===== Given data =====

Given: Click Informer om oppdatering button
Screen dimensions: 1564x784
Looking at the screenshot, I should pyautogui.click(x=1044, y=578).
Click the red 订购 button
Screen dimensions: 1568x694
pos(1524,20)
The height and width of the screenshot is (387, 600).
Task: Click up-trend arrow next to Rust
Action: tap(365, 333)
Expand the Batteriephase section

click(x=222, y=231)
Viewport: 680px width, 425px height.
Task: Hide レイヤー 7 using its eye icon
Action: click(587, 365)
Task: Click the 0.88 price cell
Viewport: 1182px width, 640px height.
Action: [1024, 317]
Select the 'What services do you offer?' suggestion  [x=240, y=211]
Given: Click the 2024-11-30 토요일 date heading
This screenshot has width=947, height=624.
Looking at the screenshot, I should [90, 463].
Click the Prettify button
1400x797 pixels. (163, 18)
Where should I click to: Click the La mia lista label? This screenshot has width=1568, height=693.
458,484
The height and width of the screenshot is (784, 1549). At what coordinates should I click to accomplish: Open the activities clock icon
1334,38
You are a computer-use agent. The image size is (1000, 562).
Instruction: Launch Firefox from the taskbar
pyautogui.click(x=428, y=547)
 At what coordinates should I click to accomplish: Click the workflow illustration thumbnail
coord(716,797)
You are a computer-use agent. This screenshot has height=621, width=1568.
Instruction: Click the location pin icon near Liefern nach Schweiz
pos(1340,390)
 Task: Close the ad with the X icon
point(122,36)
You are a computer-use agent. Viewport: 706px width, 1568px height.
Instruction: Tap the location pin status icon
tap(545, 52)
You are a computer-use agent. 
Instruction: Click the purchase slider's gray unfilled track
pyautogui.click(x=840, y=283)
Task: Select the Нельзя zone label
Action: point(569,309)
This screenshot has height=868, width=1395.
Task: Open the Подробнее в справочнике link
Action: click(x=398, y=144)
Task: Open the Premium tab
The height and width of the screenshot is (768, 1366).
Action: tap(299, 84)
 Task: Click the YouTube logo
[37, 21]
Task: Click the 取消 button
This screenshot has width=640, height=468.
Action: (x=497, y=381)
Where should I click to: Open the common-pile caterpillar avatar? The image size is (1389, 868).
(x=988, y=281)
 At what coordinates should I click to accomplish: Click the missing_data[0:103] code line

=====

• **To do**: Compute the number of lines in the records that contain the string "agent", and return that number alone.

• **Answer for this exercise**: 4